In May, she had invasive brain surgery to remove the tumours, and started radiotherapy.

“After being told I had brain cancer, for the next two weeks I watched copious amounts of people healing from crazy things and I thought, if they can do it, I can heal too.

“I’ve indoctrinated myself that healing is easy and very doable. The power of the mind is incredible.”

But more cancer spread through the protective membrane in her brain.

“One night after an MRI, I lost my cognitive ability. I couldn’t read or write, I didn’t even know Knoxie’s name. I felt so scared,” she said.

They went straight to the emergency department and that was when they got the devastating prognosis.

The oncologist told her she had six months to live. The cancer was spreading too quickly.

“I thought no, I am too healthy, I am too well, my spirit is too strong and alive to die. I am too committed to healing.”
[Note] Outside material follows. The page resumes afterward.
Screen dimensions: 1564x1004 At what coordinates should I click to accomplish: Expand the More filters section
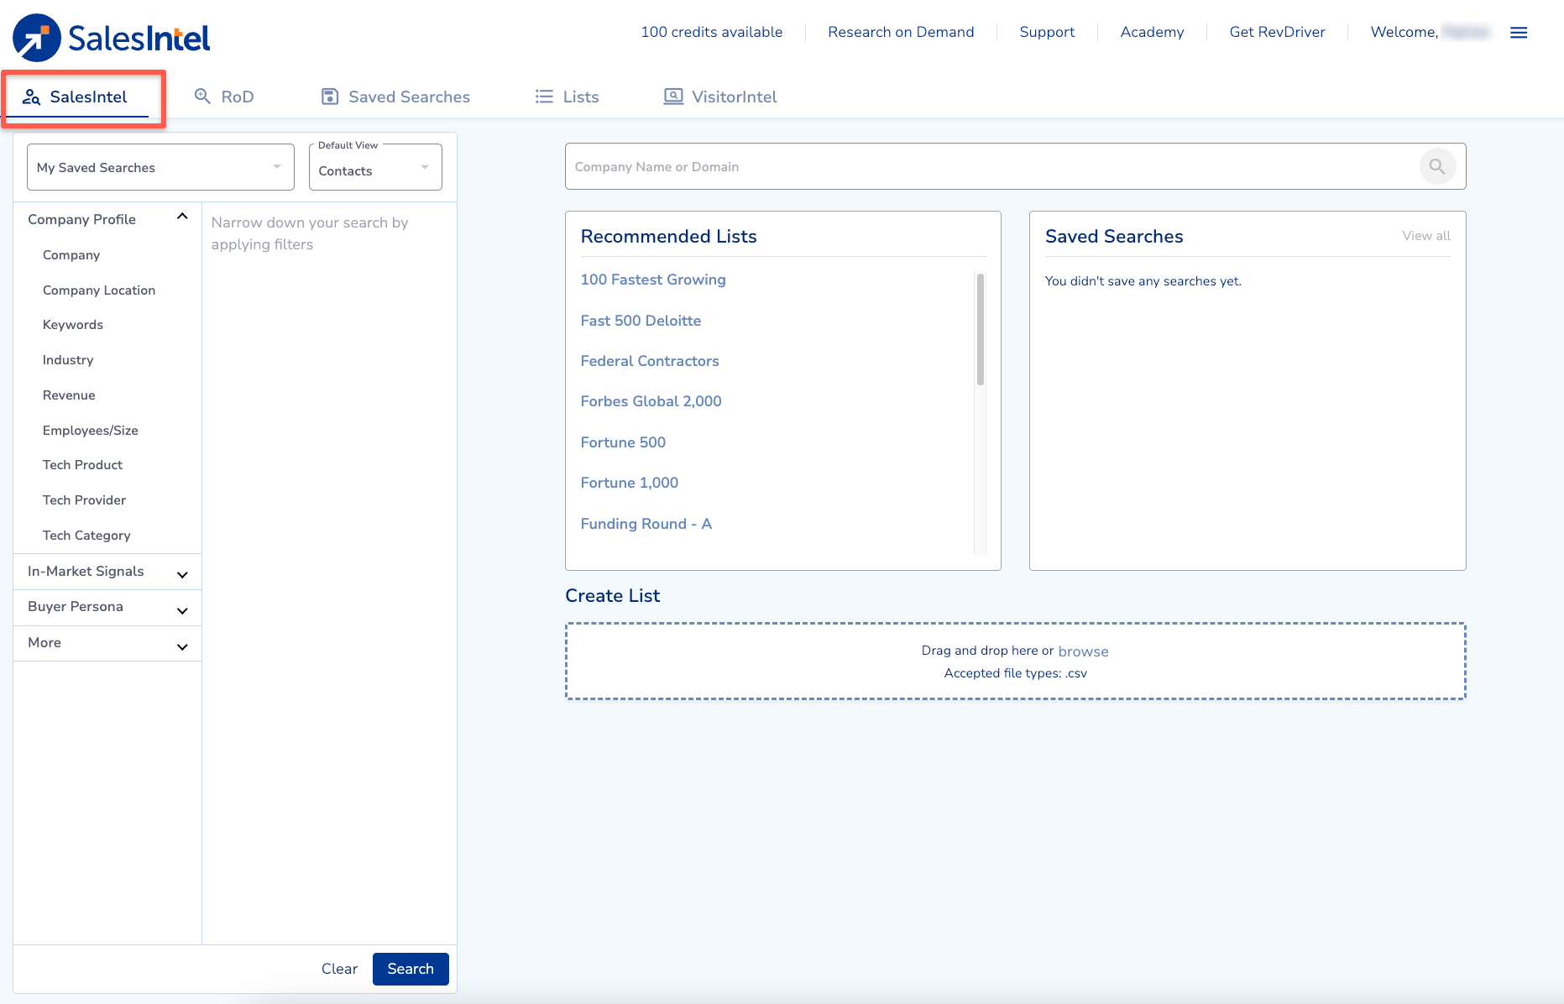click(181, 646)
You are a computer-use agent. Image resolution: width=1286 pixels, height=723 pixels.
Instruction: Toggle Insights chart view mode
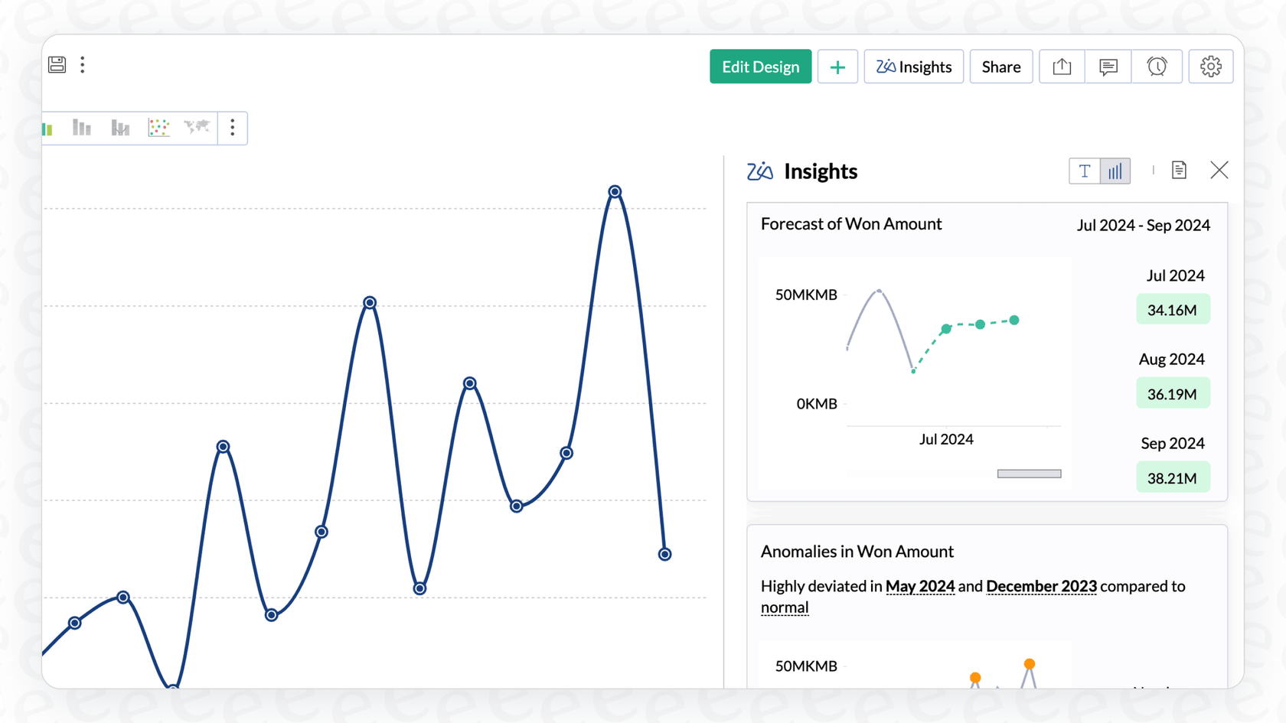(x=1115, y=171)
Anne and family. Photo: Supplied
Anne and family. Photo: Supplied
Anne had not even made a will, so determined to heal, but with this final blow, she thought she would have to finally prepare for her death.

“Leaving your young children is so hard. How do you even prepare them?” she said.

Anne would often tell Paisley: “We never know when people will die. People can die suddenly and that’s why we just value and love the people in our life while we can.”

She said: “When I hug my children I don’t think about losing them as I don’t want to pass that fear through to them, I try and keep myself in a place of pure love.”

Yet even after receiving her death sentence, Anne was still 100 per cent committed to healing.

She said: “I don’t like the word fighting, it’s a battle word. I feel with cancer it is healing you’ve got to do.”

“My children have been 100 per cent my motivation.”

February 17, was the happiest of days for Anne and her family. She is healing.

 

Anne is hoping to write a book about her journey alongside starting an organisation that offers practical support and resources to others with cancer.

She is working to keep a positive mental space for the future, for both herself and the people around her. Anne is so busy with her children, it is hard to believe she even has time for cancer.

“It isn’t easy,” Anne explained. She’s still experiencing nausea and pain as her chemotherapy continues this month.

“But it’s my choice to either stay in bed and feel miserable or to get up and get going.

“So I choose to change my attitude. I choose to have a positive attitude.”

Each morning, Anne takes a deep breath, wipes away her tears from the pain, and chooses to have a positive day.

A Givealittle page has been started to help to pay for the IV Vitamin C and the other therapies Anne is using e.g. probiotics, ‘green shots’ (whole nutrition supplement), detox products, bilberry juice, Hoxsey treatment (Mexico), etc. Many of these are recommended by her doctor. These all cost about $2000 each month.